Frequently asked questions

The questions we hear most.

Is this legal?

Yes — the ticketing-camera data is republished from disclosures jurisdictions are generally required to make public. The ALPR layer uses OpenStreetMap/DeFlock data, an open, ODbL-licensed community mapping project.

How current is the data?

Every record shows a source and a last-verified date. Areas without a structured government feed are automatically re-checked at least every 60 days, and on-demand when you search an area we haven't checked recently.

Do you scrape red light cameras / how do you get this data?

From official government sources (city/county/state websites, open-data portals, and where available, structured feeds like WZDx) and, for ALPR, from the open DeFlock/OpenStreetMap project. We don't invent or estimate locations.
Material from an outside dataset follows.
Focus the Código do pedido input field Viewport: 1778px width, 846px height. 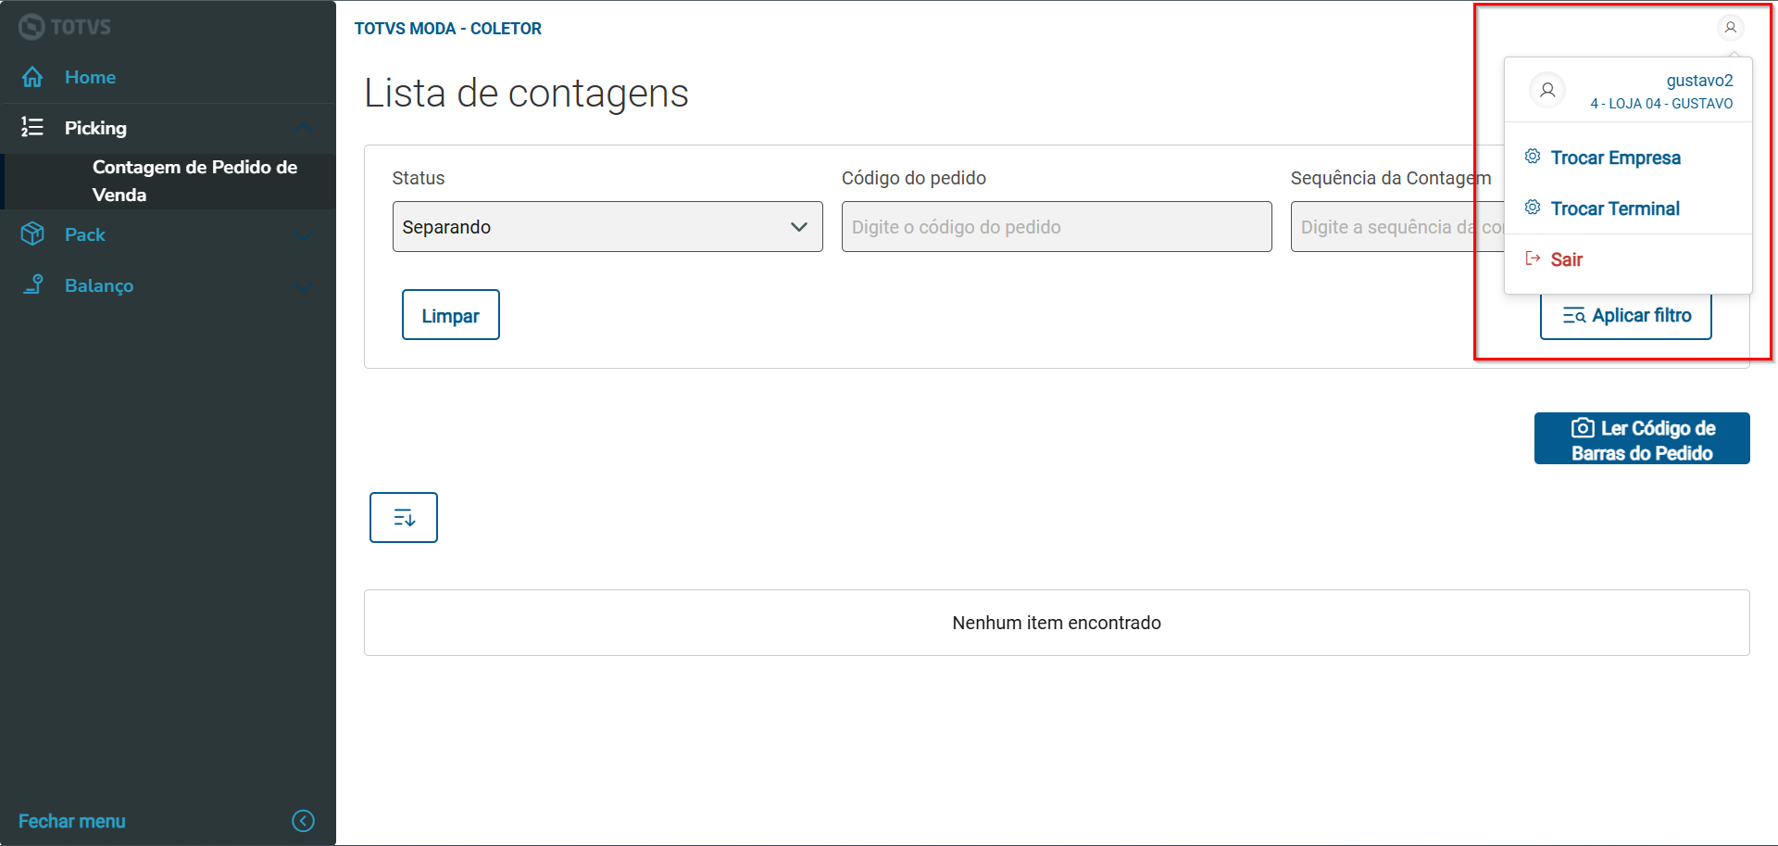click(x=1056, y=227)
What's the difference between a red light camera and an ALPR camera?

A red light or speed camera only triggers on a specific violation (running a red, speeding) and generates a citation. An ALPR (automated license plate reader) camera photographs every passing vehicle's plate for law-enforcement database matching — it doesn't issue tickets itself.
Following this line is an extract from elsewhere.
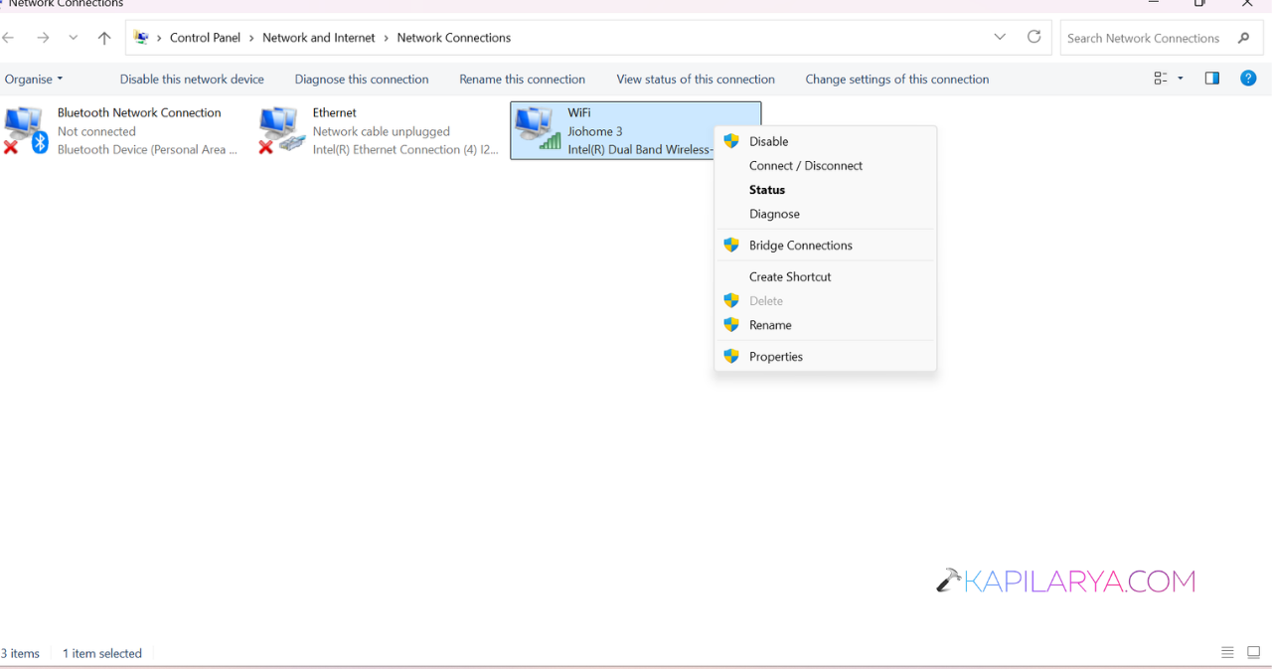Open the Help question mark icon
This screenshot has width=1272, height=669.
[x=1248, y=79]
Do you sell my location data?

No. See our Privacy Policy.

How do I report a wrong or missing camera?

Use the report button on any map pin, or the general report form; submissions are reviewed before being marked verified.
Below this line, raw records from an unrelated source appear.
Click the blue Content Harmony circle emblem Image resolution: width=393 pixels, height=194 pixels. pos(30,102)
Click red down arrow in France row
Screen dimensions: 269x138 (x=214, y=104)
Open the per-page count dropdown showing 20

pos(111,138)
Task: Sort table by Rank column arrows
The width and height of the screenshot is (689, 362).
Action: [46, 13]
Why use this instead of Waze or Google Maps?

Those tools rely on real-time community pins with no verification layer. Traffic Cameras grounds every camera in a specific, dated official source and can actively look up current information, including legal context, when you ask.

Does a pin mean I'll get a ticket if I speed/run the light there?

It means that location has a documented enforcement camera. Programs get paused, relocated, or decommissioned; always defer to posted signage and the law, not the app.